When schoolchildren across London are asked to write about what they did during the summer holidays this year, they’ll have so many stories to tell, their teachers will be amazed.
Children and young people from Barnet, Brent, Camden, Ealing Hammersmith & Fulham, Harrow, Kensington & Chelsea and Westminster will have adventures they’ve only dreamed of up to now.
It’s all thanks to John Lyon’s Charity which has committed £375,000 from its School Holiday Activity Fund (SHAF) to support activities for children and young people in these London boroughs.
The Charity’s Chief Executive, Dr Lynne Guyton, says:
“We are not embarrassed to say that we call the SHAF our ‘FUN’ fund. It is about funding projects that allow children and young people the opportunity to do something exciting, entertaining but also to relax and learn through play.”
For many families, the long summer holiday is not filled with day trips, or fun and the financial strain of feeding and keeping children entertained is a real day-to-day challenge. John Lyon’s Charity believes its funding will relieve holiday “activity hunger” by helping local groups and organisations to run a range of activities and programmes during school holidays. Most of these will be free to those who attend. This year, more than 70 organisations are benefiting from John Lyon’s Charity holiday funding.
One of the groups being supported in Barnet is BritSom, a supplementary school based in Edgware. During term time, BritSom runs a supplementary school for young people from Somali and other African communities. This summer, BritSom will run a four-week programme of activities for 20 young people who attend the supplementary school. They’ll be doing arts and crafts, going on outings and playing indoor games, including football, table tennis, softball and air hockey. John Lyon’s Charity has awarded them a grant of £4,000 to cover all the costs. Chief Executive of BritSom, Abubakar Ali, believes the children and young people in Barnet who take part in the activities will develop self-esteem and team-building skills and the benefits the project brings will endure for the long-term:
“The project will provide a sense of personal achievement and enjoyment. It will also keep children and young people active and involved. They will play a greater role in their communities as contributors and this will help create vibrant and healthy communities.”
In Camden, one of the groups being supported is Three Acres Community Play Project, who provide out of school care for children aged 5 to 12 years old. During term times, Three Acres runs a breakfast club and after-school club and, during school holidays, an all-day play scheme. This year, Three Acres will give 60 of the older participants the opportunity to see Matilda at the Cambridge Theatre and 40 younger children to see Dinosaur Live at Regents Park Open Air Theatre. John Lyon’s Charity has awarded them a grant of £4,000 to cover the costs of the theatre tickets and a packed lunch.

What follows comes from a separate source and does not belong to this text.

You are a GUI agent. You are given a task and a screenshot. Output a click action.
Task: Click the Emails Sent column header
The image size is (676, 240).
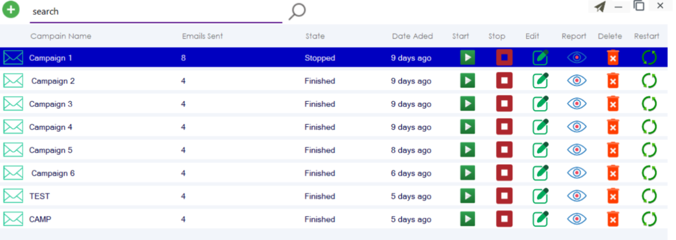(202, 36)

Manager of Three Acres Community Play Project, Emma Daly, says they’ve been working for four years to secure funding for a theatre trip. She says they are thrilled to have been awarded the SHAF grant from John Lyon’s Charity:
“We conducted a survey amongst the children to find out what they knew about the theatre, if they have been and what they would like to see. It was clear that the majority of children had never been to the theatre but importantly, EVERY child wanted to go!”
Meanwhile, children in Hammersmith & Fulham will be making a splash! Fulham Reach Boat Club, which works to provide access to the river and rowing to groups that would not normally have such an opportunity, will run three week-long summer holiday courses for up to 60 young people who receive the Pupil Premium. Activities will include sessions in rowing boats, kayaks and paddle boards, as well as safety on the water sessions, CPR and First Aid training. A special highlight is a trip on board Gloriana, the Queen’s Row Barge. John Lyon’s Charity has awarded a grant of £3,750 to cover the costs of the rowing coaches, Steven O’Connor believes the children and young people in Hammersmith & Fulham who take part will greatly benefit from these exciting activities in a number of ways:
“We want to see if we can use water sports and access to the Thames as a method to begin to address the issues of summer learning loss, lack of appropriate summer activities, food insecurity and involvement in anti-social behaviour. At the very least, we hope to alleviate some of the disadvantage suffered by students from low-income families during the summer holidays.”